One shocking example was that RICON was allowed to relax specifications for ballast to be used on the Sena line despite protests by both CFM and the Independent Engineer.

Furthermore, “the best skilled engineers were prematurely sent back home by the Concessionaire (CCFB), and subsequently replaced by incompetent staff, with the approval of the PIU. Despite repeated objections by the CFM and the Mozambican government, no action was taken to reverse these decisions”.

World Bank staff on the ground just covered up the problems. The report comes close to accusing them of lying to the Bank’s head office.
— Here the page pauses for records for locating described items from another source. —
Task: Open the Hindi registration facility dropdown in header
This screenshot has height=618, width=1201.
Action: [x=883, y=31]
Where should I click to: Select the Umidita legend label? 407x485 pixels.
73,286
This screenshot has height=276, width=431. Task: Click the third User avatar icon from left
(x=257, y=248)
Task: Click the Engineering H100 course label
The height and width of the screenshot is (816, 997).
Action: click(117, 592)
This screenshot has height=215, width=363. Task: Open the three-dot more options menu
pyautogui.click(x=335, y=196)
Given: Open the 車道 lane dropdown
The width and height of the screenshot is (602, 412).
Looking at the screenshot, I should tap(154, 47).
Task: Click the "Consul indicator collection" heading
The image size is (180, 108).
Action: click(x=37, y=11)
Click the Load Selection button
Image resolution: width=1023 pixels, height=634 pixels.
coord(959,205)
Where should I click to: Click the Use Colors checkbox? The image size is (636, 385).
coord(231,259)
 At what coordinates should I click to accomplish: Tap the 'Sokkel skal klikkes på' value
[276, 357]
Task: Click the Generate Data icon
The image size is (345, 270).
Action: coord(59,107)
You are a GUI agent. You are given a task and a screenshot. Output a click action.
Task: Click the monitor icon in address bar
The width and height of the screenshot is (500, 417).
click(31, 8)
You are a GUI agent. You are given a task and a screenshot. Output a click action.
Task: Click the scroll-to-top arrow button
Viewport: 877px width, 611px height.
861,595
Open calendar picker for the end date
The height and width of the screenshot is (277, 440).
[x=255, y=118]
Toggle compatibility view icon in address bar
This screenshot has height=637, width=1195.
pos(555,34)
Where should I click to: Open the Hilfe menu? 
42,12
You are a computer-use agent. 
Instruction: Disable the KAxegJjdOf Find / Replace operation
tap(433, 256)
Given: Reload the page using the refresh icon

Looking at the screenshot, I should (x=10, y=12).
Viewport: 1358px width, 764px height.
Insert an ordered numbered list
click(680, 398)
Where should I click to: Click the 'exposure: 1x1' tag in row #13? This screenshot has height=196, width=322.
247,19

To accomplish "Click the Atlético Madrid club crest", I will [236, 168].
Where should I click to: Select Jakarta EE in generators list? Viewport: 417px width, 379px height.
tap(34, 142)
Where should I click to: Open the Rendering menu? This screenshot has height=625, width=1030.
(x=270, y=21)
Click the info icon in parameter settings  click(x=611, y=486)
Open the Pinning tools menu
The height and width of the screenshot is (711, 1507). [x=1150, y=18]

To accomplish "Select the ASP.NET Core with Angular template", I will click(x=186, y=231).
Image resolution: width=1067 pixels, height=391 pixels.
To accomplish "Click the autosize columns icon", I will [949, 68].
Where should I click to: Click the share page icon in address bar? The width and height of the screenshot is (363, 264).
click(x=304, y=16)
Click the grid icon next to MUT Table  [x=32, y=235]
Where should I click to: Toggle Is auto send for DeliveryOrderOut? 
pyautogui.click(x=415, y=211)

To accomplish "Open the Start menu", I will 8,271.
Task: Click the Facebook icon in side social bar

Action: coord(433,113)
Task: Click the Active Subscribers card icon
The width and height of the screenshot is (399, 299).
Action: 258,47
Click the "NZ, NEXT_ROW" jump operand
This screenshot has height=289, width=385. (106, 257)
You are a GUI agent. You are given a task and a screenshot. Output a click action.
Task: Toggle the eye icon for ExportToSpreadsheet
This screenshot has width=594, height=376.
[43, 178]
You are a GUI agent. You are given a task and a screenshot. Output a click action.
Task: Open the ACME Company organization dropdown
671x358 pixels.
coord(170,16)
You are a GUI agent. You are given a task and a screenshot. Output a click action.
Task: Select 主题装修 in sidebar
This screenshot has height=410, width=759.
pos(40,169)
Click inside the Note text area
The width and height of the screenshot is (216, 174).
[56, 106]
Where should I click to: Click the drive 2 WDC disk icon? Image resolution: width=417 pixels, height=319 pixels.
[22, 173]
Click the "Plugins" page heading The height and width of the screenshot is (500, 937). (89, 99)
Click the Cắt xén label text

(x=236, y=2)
It says “Remarkably, all of the Bank’s supervision reports during the critical stages (2005-2010) gave the project an overall rating of ‘satisfactory’ or ‘moderately satisfactory’. Despite the virulent correspondence between the parties to the contract and the persistent negative reports by the Independent Engineer, the project ratings were never revised and as a result corrective action was never taken”.

The report concludes that the Bank staff had no idea what they were doing – though it puts this in somewhat more diplomatic terms: “The Bank supervision team did not have the requisite engineering skills and competencies to make sense of the implications of the issues raised by the Independent Engineer”.

There were “significant discrepancies” between the Implementation Status Reports produced by the Bank staff and the reports from the Independent Engineer. Thus the Bank staff, in late 2007, were cheerfully forecasting that the Sena line’s first phase would open in early 2008, while at much the same time the Independent Engineer was warning that there was no chance to meet the completion deadlines.

Only when there was a change in the Bank’s supervision and management staff (in 2010) did the World Bank wake up to the seriousness of the situation. It was too late – the loan had already been disbursed.

There had been a chance to change course with the mid-term review in June 2008. By then the project had an alarming cost overrun of 50 million dollars, and construction work was around eight months behind schedule. But the Bank team excused the increase costs as “understandable”.

The ICR report notes “Rather than addressing the incompetence of the Concessionaire as a major bottleneck, the mid-term review pointed to the failure in negotiations over the coal tariff (which was a fairly recent development) and the threat of termination by he government as the main risk to Project progress. This was a missed opportunity to consider Project changes and re-direction”.

The overall message of the report is very clear – after a two year delay and cost overrun of over 50 million dollars, the key goals of the project were not met. The Sena line is not handling the expected level of traffic, and the condition of the Machipanda line is worse than before the project began.

The ICR report expresses a worry that the collapse of the CCFB concession “might trigger a negative perception of public-private partnerships in Mozambique that could reverberate to other sectors or even other countries in the region”.

The Bank is ideologically committed to public-private partnerships – but outsiders might note that the Beira Railway Project is just an extreme example of the recurrent theme in such partnerships that the public sector takes the risk while the private partner walks away with the profit.